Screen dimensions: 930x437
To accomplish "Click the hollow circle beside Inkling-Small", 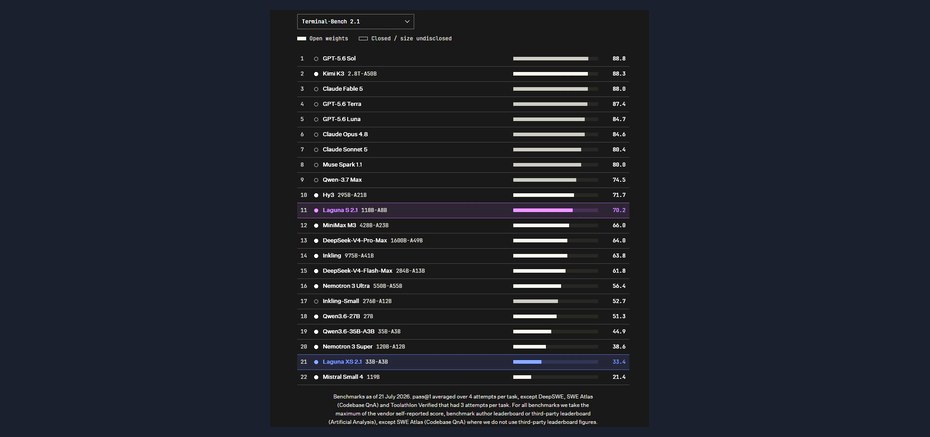I will coord(316,301).
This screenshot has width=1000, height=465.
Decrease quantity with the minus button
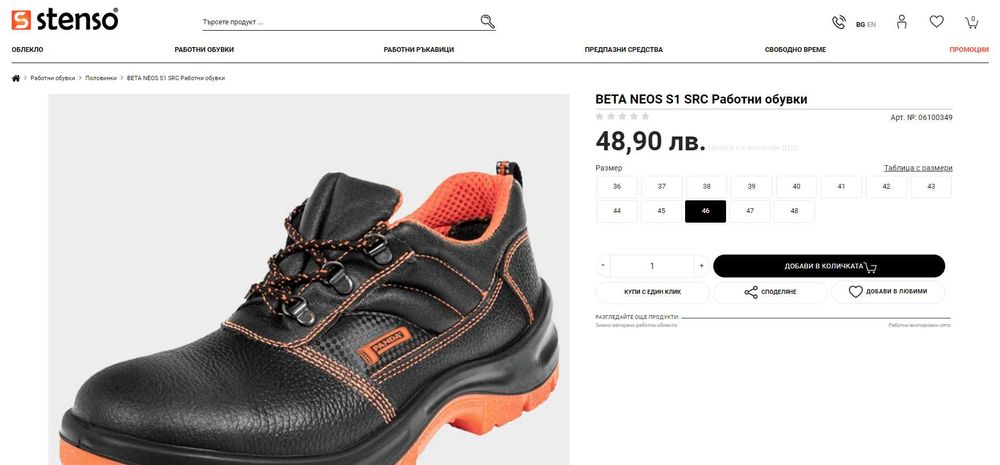(x=603, y=266)
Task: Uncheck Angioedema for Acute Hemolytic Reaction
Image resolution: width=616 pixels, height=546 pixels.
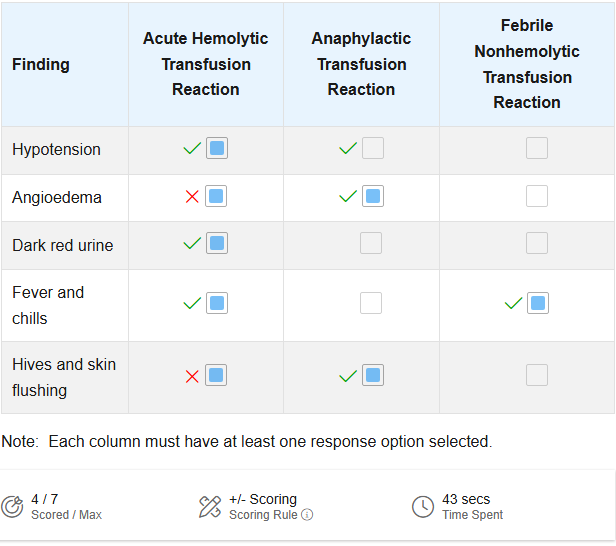Action: 216,196
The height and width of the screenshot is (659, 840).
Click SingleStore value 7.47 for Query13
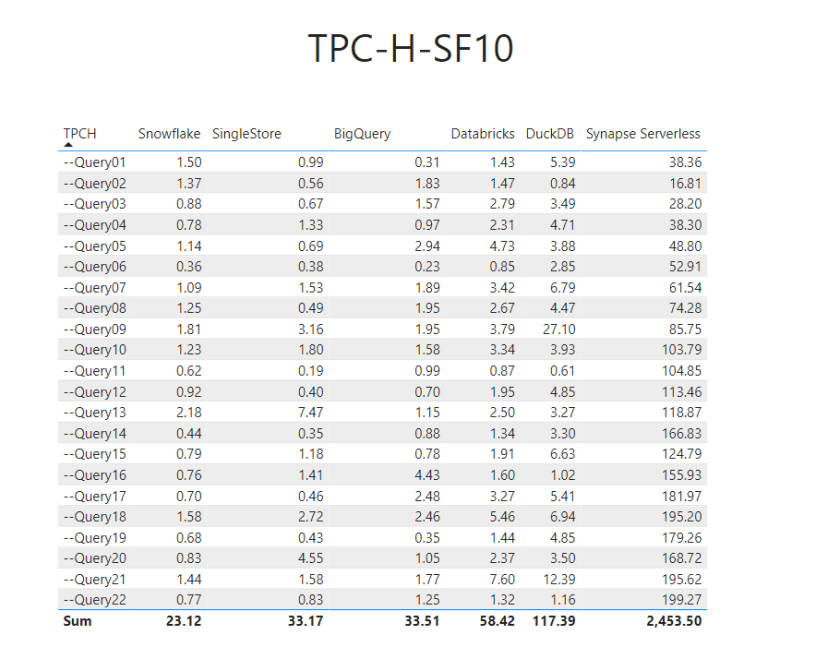(x=309, y=412)
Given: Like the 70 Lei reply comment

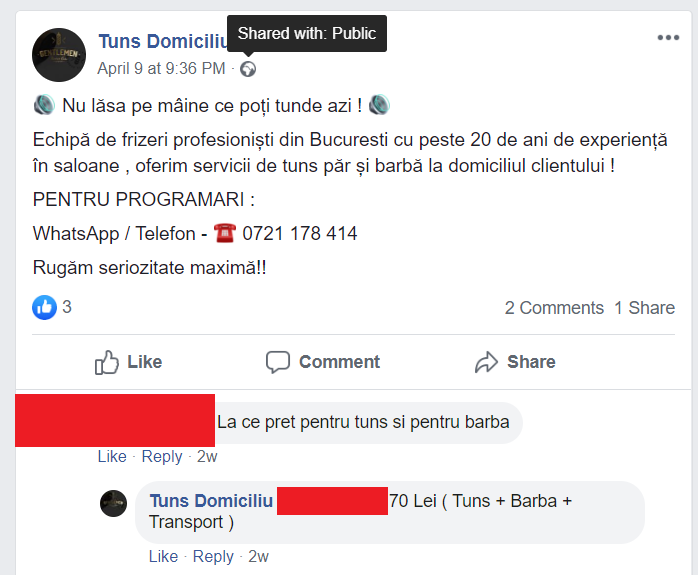Looking at the screenshot, I should coord(163,556).
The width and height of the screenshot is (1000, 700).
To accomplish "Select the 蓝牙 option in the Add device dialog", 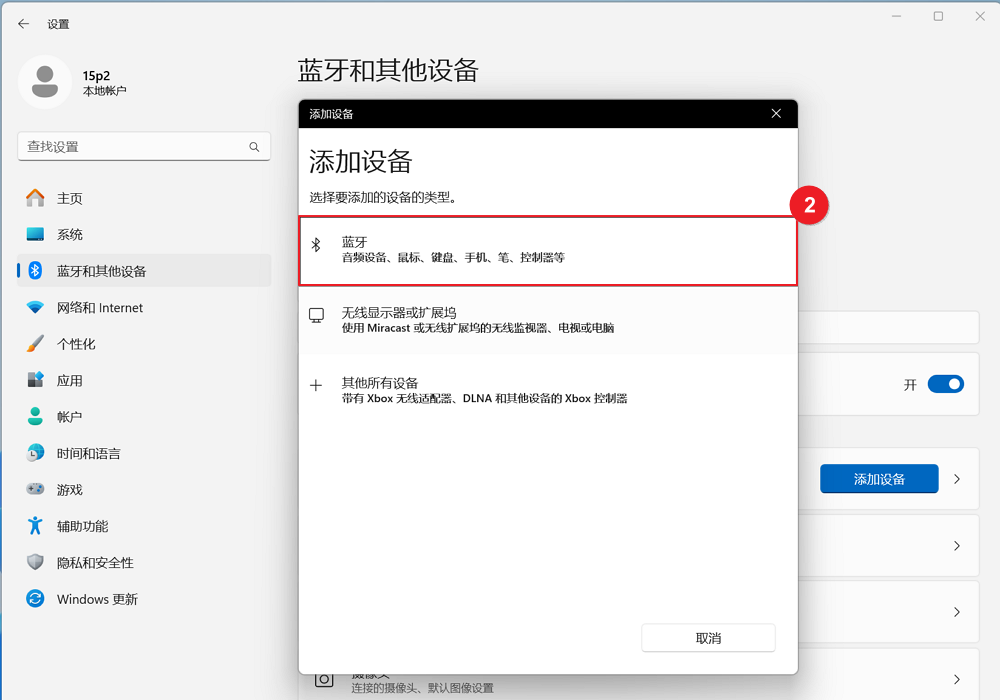I will [548, 248].
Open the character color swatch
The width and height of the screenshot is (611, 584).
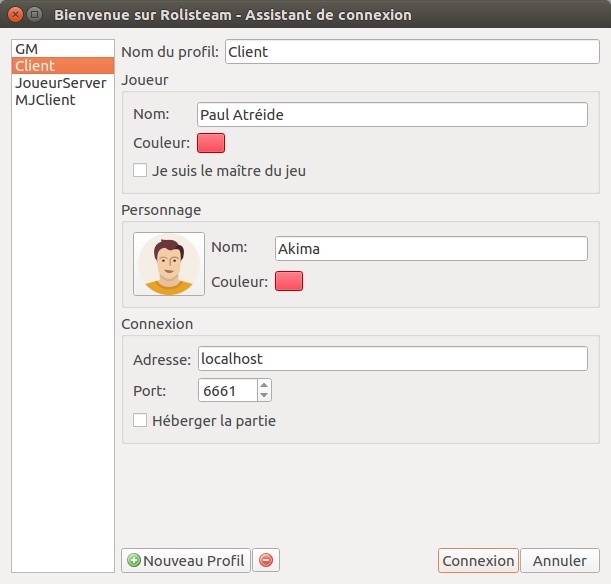click(x=289, y=282)
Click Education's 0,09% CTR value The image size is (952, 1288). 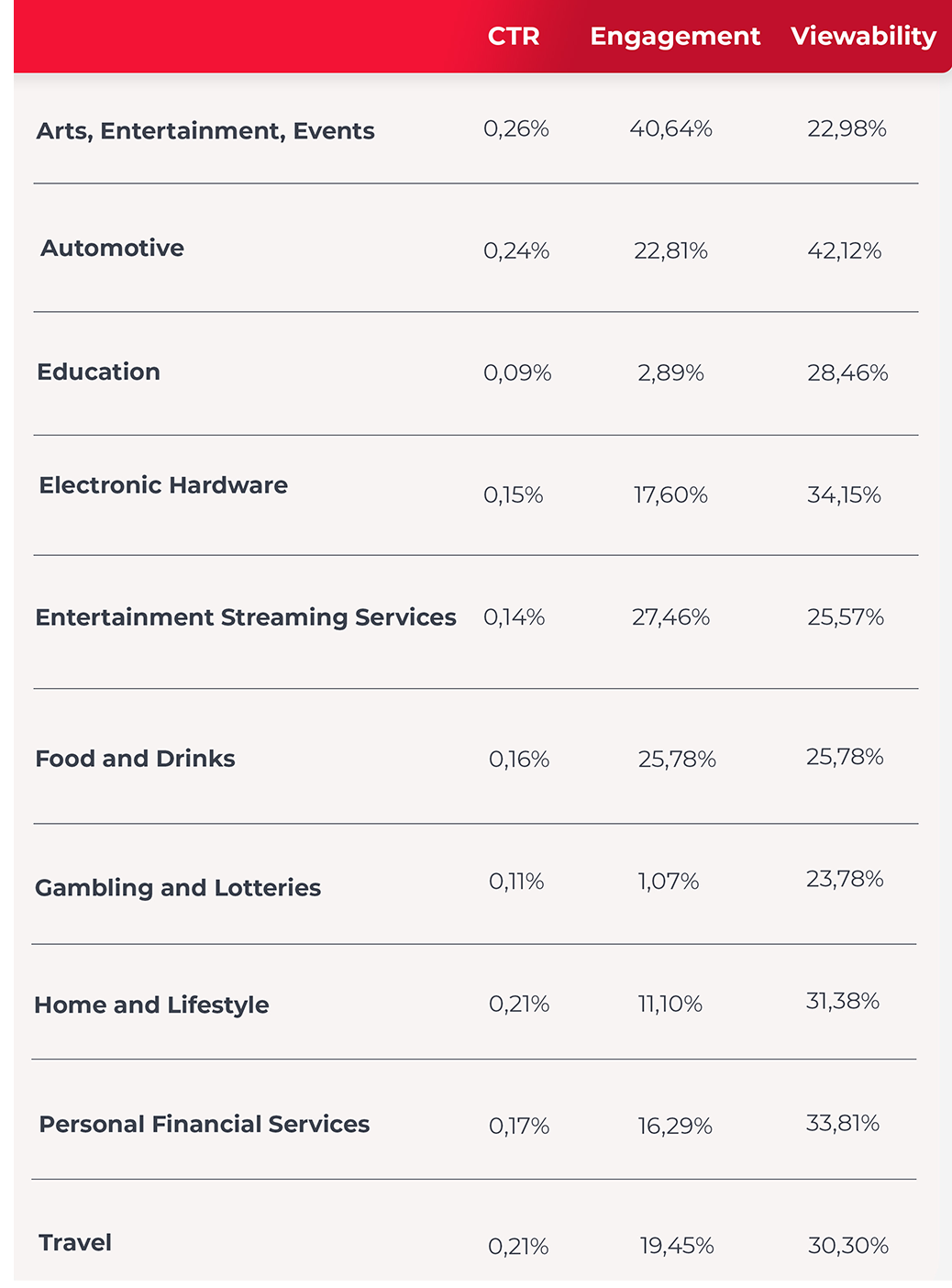click(517, 373)
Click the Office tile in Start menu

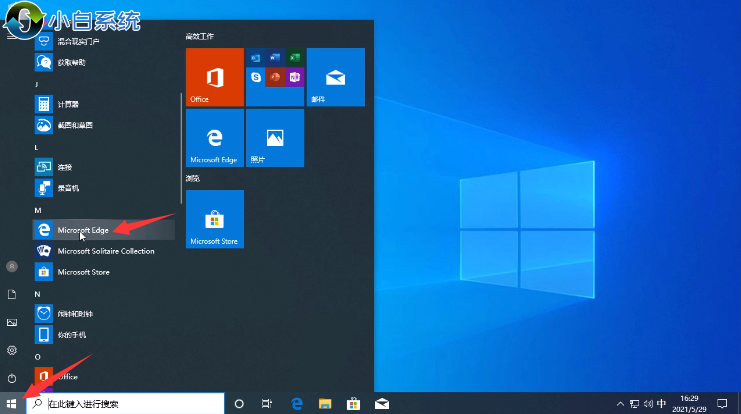(215, 76)
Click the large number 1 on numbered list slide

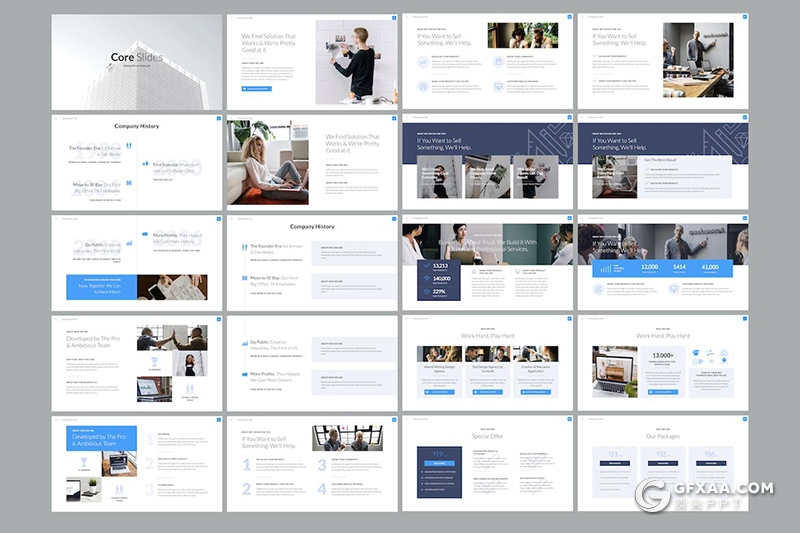click(x=247, y=465)
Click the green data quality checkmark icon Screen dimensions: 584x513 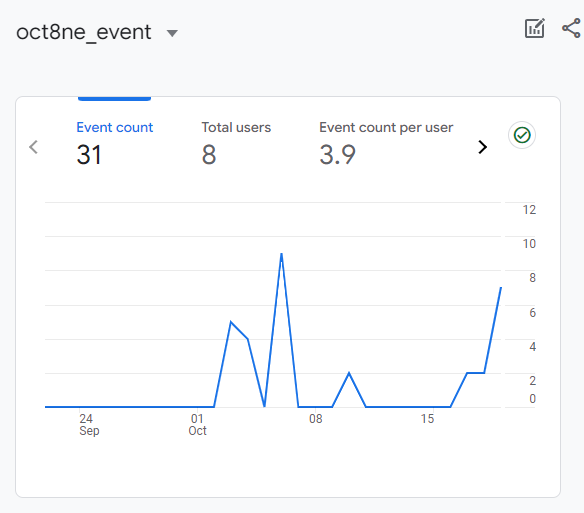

-=-=-

» TASK INSTRUCTIONS:
Arrange the part of the listing that opens with the line containing "The height and" and closes with the line containing "Looking at the" as a numbered list, with blank lines dropped. Leave the pictures out of your answer.

» SOLVED EXERCISE:
1. The height and width of the screenshot is (659, 840).
2. Click SingleStore value 7.47 for Query13
3. (x=309, y=412)
4. Given: Like the 70 Lei reply comment
5. Looking at the screenshot, I should coord(163,556).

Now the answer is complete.